Build Health Check Endpoints for MCP Servers - Guide

Building a health check endpoint for your MCP server

Kashish Hora

Co-founder of MCPcat

MCP Performance & Scaling MCP Testing MCP Security

The Quick Answer

Add health check endpoints to your MCP server for monitoring and automated recovery:

app.get('/health', (req, res) => {
  res.status(200).json({ status: 'healthy', server: 'mcp-server' });
});

app.get('/health/ready', async (req, res) => {
  const isReady = await checkDependencies();
  res.status(isReady ? 200 : 503).json({ ready: isReady });
});

Health checks validate server functionality, dependencies, and readiness.
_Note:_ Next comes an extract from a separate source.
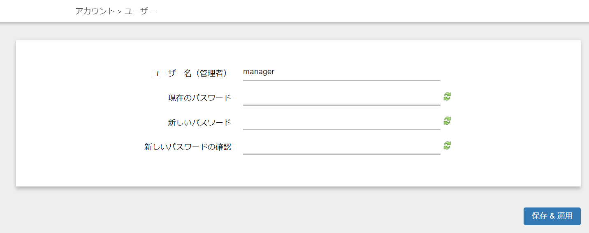Select ユーザー in the breadcrumb
The height and width of the screenshot is (233, 589).
pyautogui.click(x=140, y=11)
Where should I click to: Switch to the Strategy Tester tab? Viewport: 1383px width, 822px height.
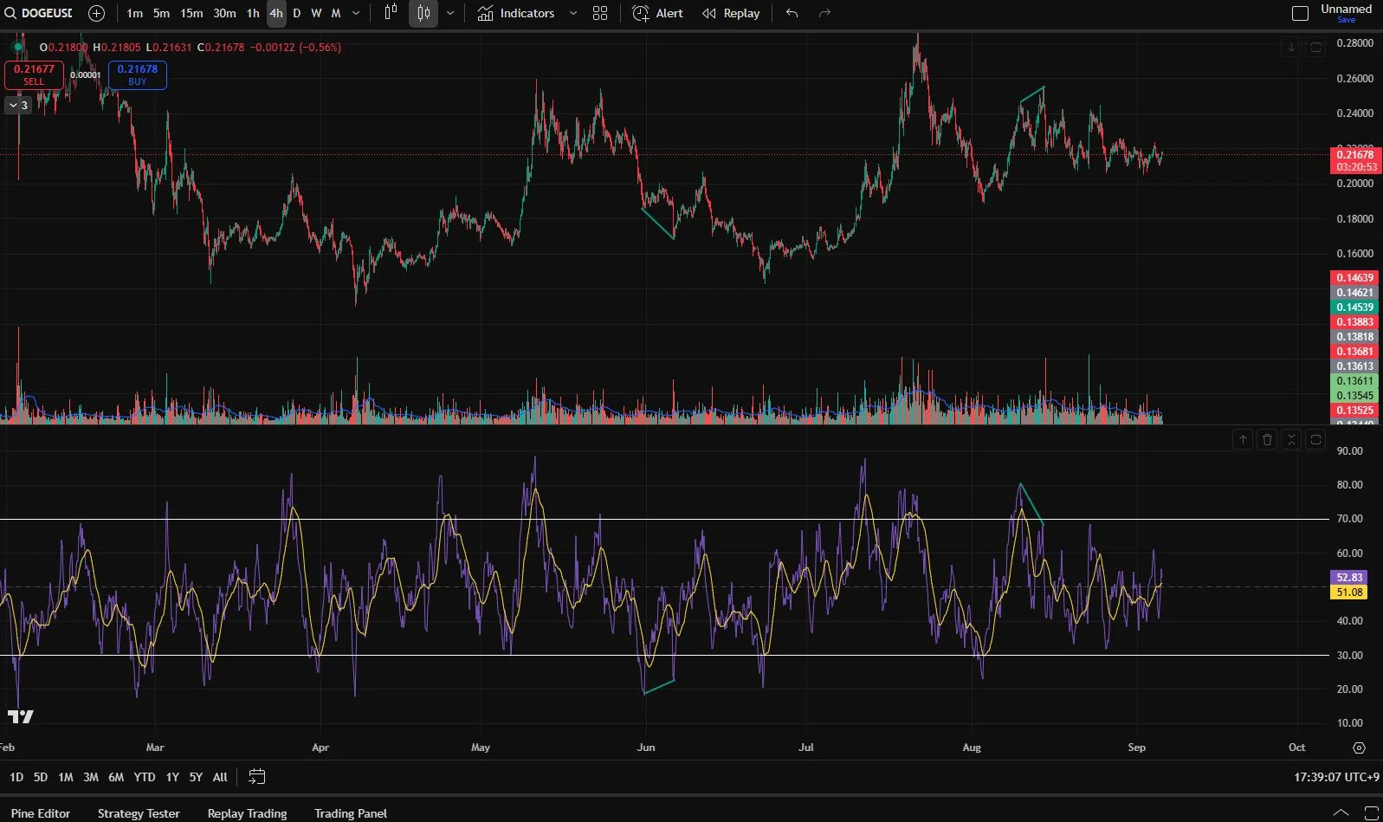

They enable load balancers to route traffic and orchestrators to restart unhealthy instances automatically.

Prerequisites

Node.js 18+ or Python 3.10+ installed
Basic understanding of MCP server architecture
Express.js (TypeScript) or FastAPI (Python) framework knowledge
Optional: Kubernetes or Docker for production deployments

Installation

Install the required dependencies for your chosen language:

# TypeScript/Node.js
$npm install express @modelcontextprotocol/sdk
 
# Python
$pip install fastapi uvicorn mcp

Configuration

Health check endpoints require careful configuration to balance responsiveness with system load. MCP servers support multiple transport types (stdio, HTTP+SSE, WebSocket), but health checks are most relevant for HTTP-based deployments where external monitoring is possible.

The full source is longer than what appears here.